For one, the reduced list prices, which will take effect over the course of 2023, are only applicable to Lilly’s older insulin products. (One of the company’s newer Humalog products, a prefilled insulin pen, will still cost $530 while its long-acting insulin product, Basaglar, first approved in 2015, will not become more affordable.) Meanwhile, Lilly’s new list price for a vial of Humalog ($66) still exceeds triple the amount which the company charged for the product when it was brought to market in 1996. And perhaps most significantly, Lilly’s list-price cuts won’t necessarily translate to all diabetic patients enjoying a corresponding reduction in their out-of-pocket costs for insulin as many insured people pay fixed monthly copays that will continue to be static.

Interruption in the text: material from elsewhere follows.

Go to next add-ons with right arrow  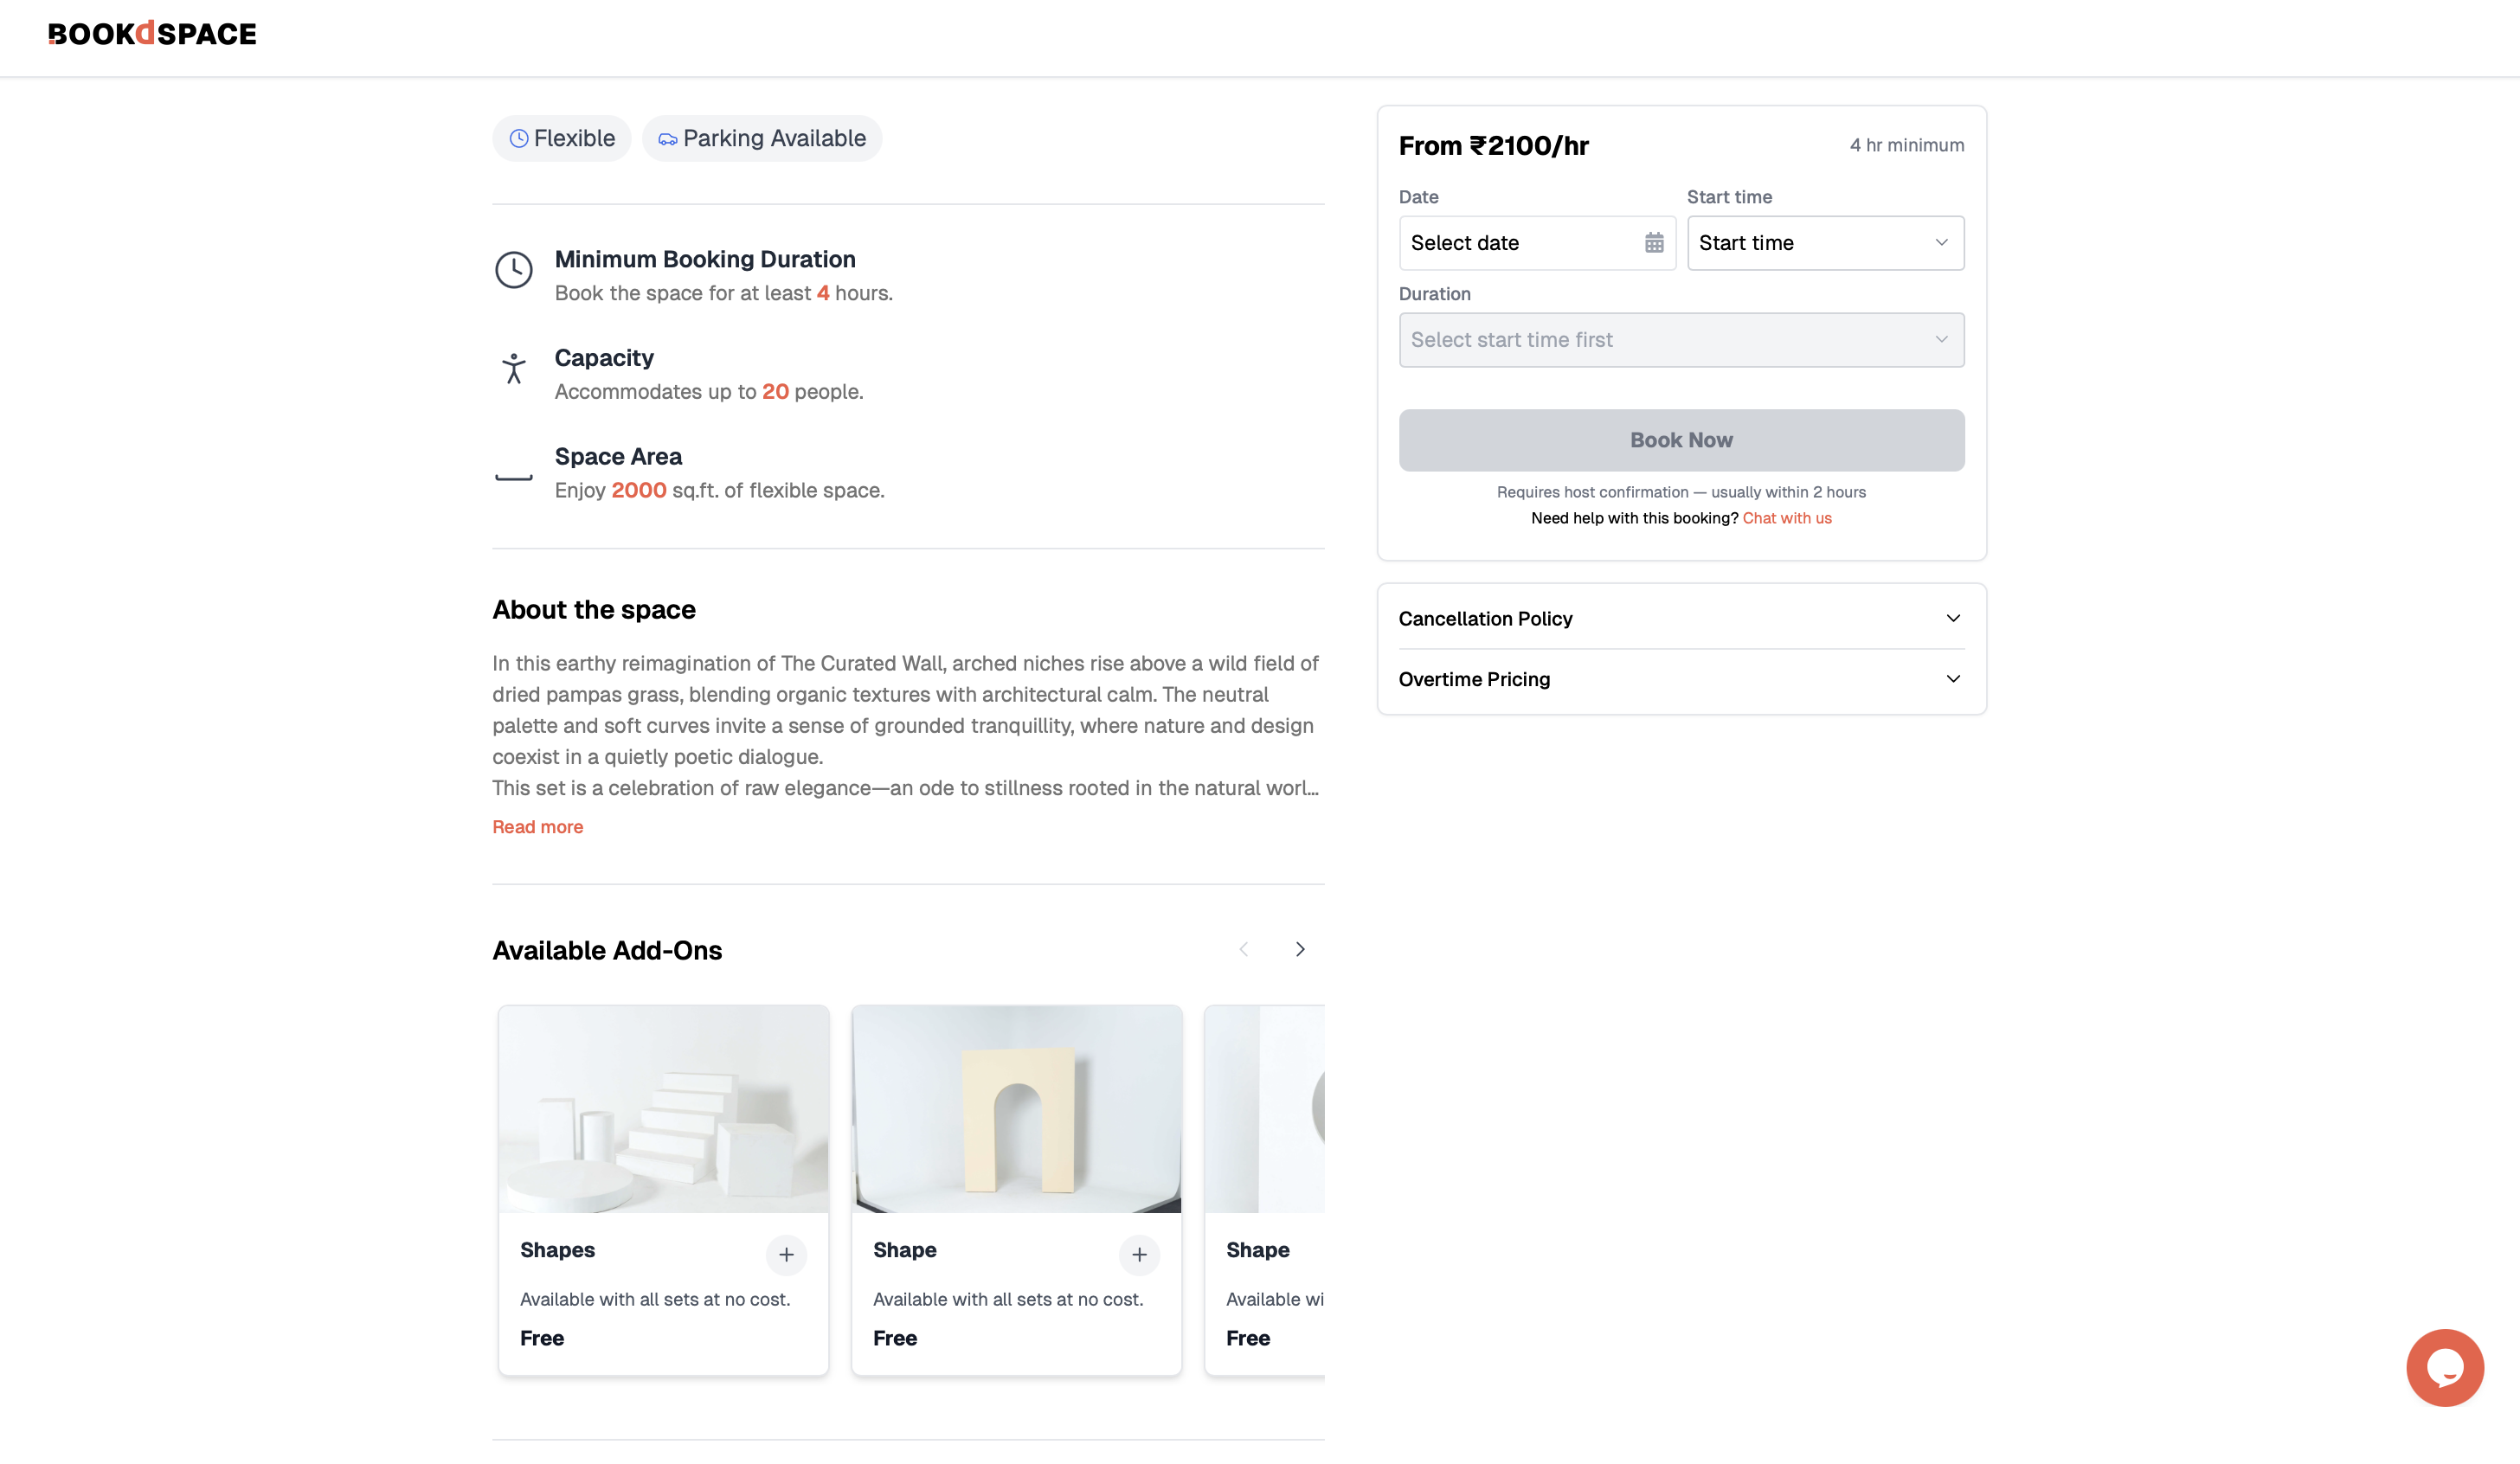(x=1300, y=949)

As Elizabeth Pfiester, who has diabetes and is the executive director of T1International, a group that has been advocating for a federal ceiling on insulin list prices, told the New York Times, Lilly’s announcement “does not mean that the situation is fixed or everything is solved” while adding, “this is good news for some, but we need regulation to make sure that the companies can’t change their mind again and decide to raise the price.”

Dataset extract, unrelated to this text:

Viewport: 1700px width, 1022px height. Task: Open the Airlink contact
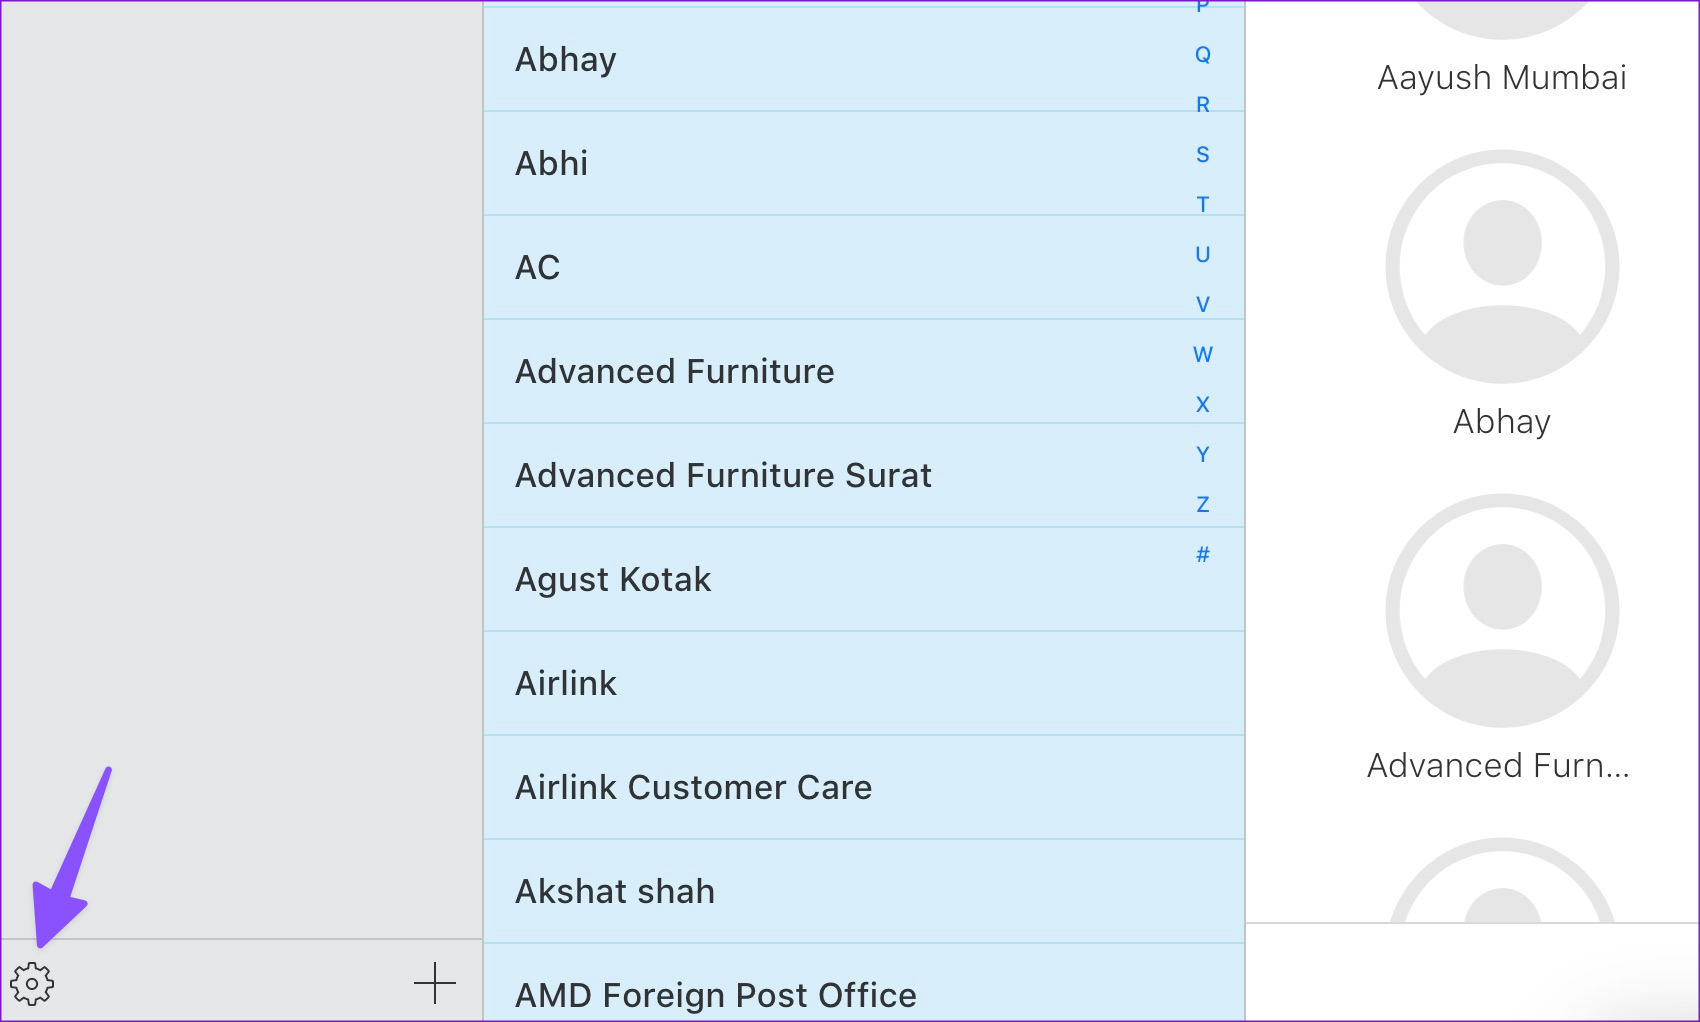pos(566,684)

Indeed, the recent Eli Lilly development can’t be perceived as a panacea for all Americans who suffer from diabetes because there are still the two other drug manufacturing companies, Novo Nordisk and Sanofi, that have a significant foothold in the market. For patients whose health insurers are contracted with these two behemoth manufacturers, which in other words is approximately seven out of ten Americans, there may not be such relief at the pharmacy counter. This stands in stark contrast to the situation involving government-mandated insulin price caps: the firm $35 cap on insulin out-of-pocket costs for Medicare-eligible Americans, included in last year’s Congressional approved Inflation Reduction Act, is in effect irrespective of the company manufacturing the insulin.  

The bottom line is that for the majority of diabetic Americans, the prices of insulin will continue to present a significant financial burden—at least in the short term. Which means for self-insured employers, ones who traditionally contract with pharmacy benefit managers (PBMs) who design drug formularies and negotiate prices with drug manufacturers on their behalf, it becomes even more critical to seek out generic versions of a branded product as well as less costly alternatives. This is easier said than done. Unfortunately, the complex relationship that many self-funded employers have with PBMs often leaves many employers unaware that reclassifying certain drugs as generic (or branded) can drive up costs tremendously or that their employees have been directed to utilize pricey drugs when more reasonably priced generics are available. The end results are often the overutilization of overpriced drugs, higher patient cost sharing, and excessive employer spending on drugs. Although self-insured group health plans do not have full discretionary authority to include or exclude expensive prescription drugs, they do have some latitude to pursue prescription drugs that are more cost effective, a reality of which plan administrators should be very well aware.

From a broader perspective, diabetes, itself, remains a pressing concern among the American population. CNN recently reported that in the US alone, the number of adults with diabetes has doubled over the past two decades while the US Centers for Disease Control and Prevention estimate that over 37.3 million now have it. As if these numbers weren’t sobering enough, tens of millions of more Americans are prediabetic.

A measure to lower the cost of a live-saving product for the masses suffering from the malady? No wonder President Biden heralded the Lilly announcement as “a big deal.”